MainframeMaster

One-to-Many Joins

A one-to-many join in DFSORT JOINKEYS means that for at least one of the two files, there are multiple records per join key. Typically one file (e.g. master) has one record per key and the other (e.g. transactions) has many records per key. The join then produces one output row per pair: so one master record and five transaction records with the same key produce five output rows, each with the same master data and a different transaction. DFSORT does not have a special “one-to-many” statement—you use the same JOINKEYS and REFORMAT; the multiplicity comes from the data. This page explains one-to-many (and many-to-one) behavior, row count, typical use cases, and how to plan REFORMAT and downstream processing when the output expands.

JOINKEYS / one-to-many
Progress0 of 0 lessons

What One-to-Many Produces

For each value of the join key, if file 1 has A records and file 2 has B records with that key, the join produces A × B output rows for that key (for inner join). So when A = 1 and B = 5, you get 5 rows (one-to-many). When A = 3 and B = 2, you get 6 rows (many-to-many for that key). The “one” and “many” refer to how many records per key are in each file: one side has one, the other has many. The output repeats the “one” side’s data on every row that pairs with a “many” side record.

Rows per key (inner join): F1 count × F2 count
ScenarioF1 records per keyF2 records per keyOutput rows per key
One F1, one F2 per key111 row per key
One F1, five F2 per key155 rows per key (one-to-many)
Three F1, two F2 per key326 rows per key (many-to-many)

Master–Detail Example

Classic use: customer master (one record per customer ID) and orders (many records per customer ID). You want one row per order with customer name and address on each row. So F1 = master (one per key), F2 = orders (many per key). JOINKEYS on customer ID with REFORMAT that includes master fields and order fields. Result: one output row per order, with master data repeated for each order of that customer.
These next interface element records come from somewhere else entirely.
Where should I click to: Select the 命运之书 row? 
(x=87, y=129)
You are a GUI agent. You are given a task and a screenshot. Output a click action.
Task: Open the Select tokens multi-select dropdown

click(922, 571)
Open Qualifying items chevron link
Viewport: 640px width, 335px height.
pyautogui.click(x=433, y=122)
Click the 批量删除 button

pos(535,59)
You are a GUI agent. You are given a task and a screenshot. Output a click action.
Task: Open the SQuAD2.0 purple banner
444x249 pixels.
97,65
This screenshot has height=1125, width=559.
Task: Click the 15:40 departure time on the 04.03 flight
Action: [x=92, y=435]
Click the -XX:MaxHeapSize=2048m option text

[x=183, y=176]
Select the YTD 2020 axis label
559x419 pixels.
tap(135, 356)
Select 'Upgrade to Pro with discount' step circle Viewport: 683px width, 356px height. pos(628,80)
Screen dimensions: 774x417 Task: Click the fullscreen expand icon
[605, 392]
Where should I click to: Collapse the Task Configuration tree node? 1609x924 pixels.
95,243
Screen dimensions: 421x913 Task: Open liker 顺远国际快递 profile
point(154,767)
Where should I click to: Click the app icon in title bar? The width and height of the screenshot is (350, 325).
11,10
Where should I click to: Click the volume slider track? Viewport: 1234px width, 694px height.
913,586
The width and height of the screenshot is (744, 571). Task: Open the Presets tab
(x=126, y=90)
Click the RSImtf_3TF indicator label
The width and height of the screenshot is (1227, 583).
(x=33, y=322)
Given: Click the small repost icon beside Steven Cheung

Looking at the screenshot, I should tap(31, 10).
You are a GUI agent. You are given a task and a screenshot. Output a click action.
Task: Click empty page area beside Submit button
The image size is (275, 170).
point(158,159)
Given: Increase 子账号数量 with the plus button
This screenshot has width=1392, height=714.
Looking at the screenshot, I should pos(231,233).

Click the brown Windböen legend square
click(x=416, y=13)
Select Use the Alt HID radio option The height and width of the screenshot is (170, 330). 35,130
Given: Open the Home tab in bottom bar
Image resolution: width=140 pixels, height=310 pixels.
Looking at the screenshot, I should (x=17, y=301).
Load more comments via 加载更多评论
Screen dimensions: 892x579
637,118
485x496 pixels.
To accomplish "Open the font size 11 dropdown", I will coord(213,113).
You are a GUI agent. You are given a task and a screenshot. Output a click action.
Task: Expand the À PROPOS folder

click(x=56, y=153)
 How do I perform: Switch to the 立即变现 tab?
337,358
Example: customer master and orders

text
1
2
3
4
5
JOINKEYS F1=MASTER,FIELDS=(1,8,CH,A) JOINKEYS F2=ORDERS,FIELDS=(15,8,CH,A) REFORMAT FIELDS=(F1:1,80,F2:1,100) JOIN UNPAIRED,F1 SORT FIELDS=COPY

Master has one record per customer (key at 1–8). Orders have customer ID at 15–22, with many orders per customer. Every master record appears (left join); for each master record, there are as many output rows as there are order records with that customer ID. Each row is 80 + 100 = 180 bytes: customer data from F1 and order data from F2. Customers with no orders get one row with F2 portion blank.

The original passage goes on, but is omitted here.